Jonathan Swift’s name has long been synonymous with scathing satire, yet no one would call Gulliver’s Travels, a quasi-adaptation of his most famous work, a Swiftian satire. Or a satire at all. Then again, the filmmakers have tools at their disposal Swift could never have imagined: Swift was unable to depict a Lilliputian soldier getting assaulted by Jack Black’s giant anus in even a single dimension, let alone an extremely fuzzy three. With such wonders of technology at their disposal, can anyone blame the filmmakers for gutting the material of social commentary?

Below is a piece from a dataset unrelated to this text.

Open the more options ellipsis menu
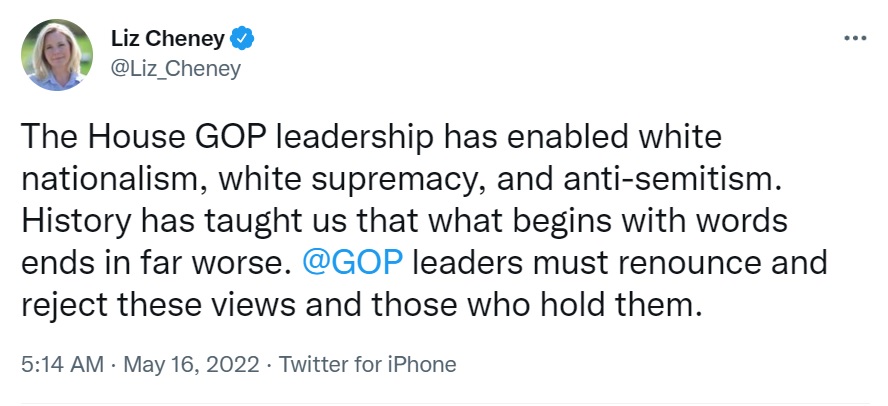This screenshot has height=406, width=888. (x=854, y=38)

In a performance he’s given maybe 15 to 20 times before, Jack Black stars as a fun-loving loser who stumbles into a way out of his thankless mailroom job when he plagiarizes a travel-writing sample for pretty boss Amanda Peet and is given an assignment writing about the Bermuda Triangle. Things go predictably awry, however, and Black washes ashore in the land of Lilliputia, a fantastical kingdom populated by tiny little people like loveable lug Jason Segel and princess Emily Blunt.

Since Black’s very existence upends everything the Lilliputians know about reality, he is in a privileged position to recreate their world however he sees fit, to serve as a cross between king, god, and monster. Rather than comment on how power corrupts, however, the film has Black re-fashion Lilliputia as the ultimate awesome stoner rec room, complete with a micro-Kiss playing a live-action version of Guitar Hero and a theater troupe that performs moments from Black’s ostensibly heroic exploits, which bear a suspicious resemblance to Star Wars and Titanic.

Like its protagonist, Gulliver’s Travels is big, dumb, and slow-moving, a lumbering oaf of a movie that just barely makes it to feature-length via a groaningly unnecessary production number set to Edwin Starr’s “War.” The 3-D, meanwhile, will delight only folks who feel that extreme soft-focus should not be reserved for Barbara Walters interviews and Barbra Streisand vehicles. With deadening predictability, the filmmakers have reduced a definitive satire about the flaws and foibles of human nature into family-friendly sub-Disney pabulum about an affable slacker who finally musters up the courage to ask a pretty girl at work for a date.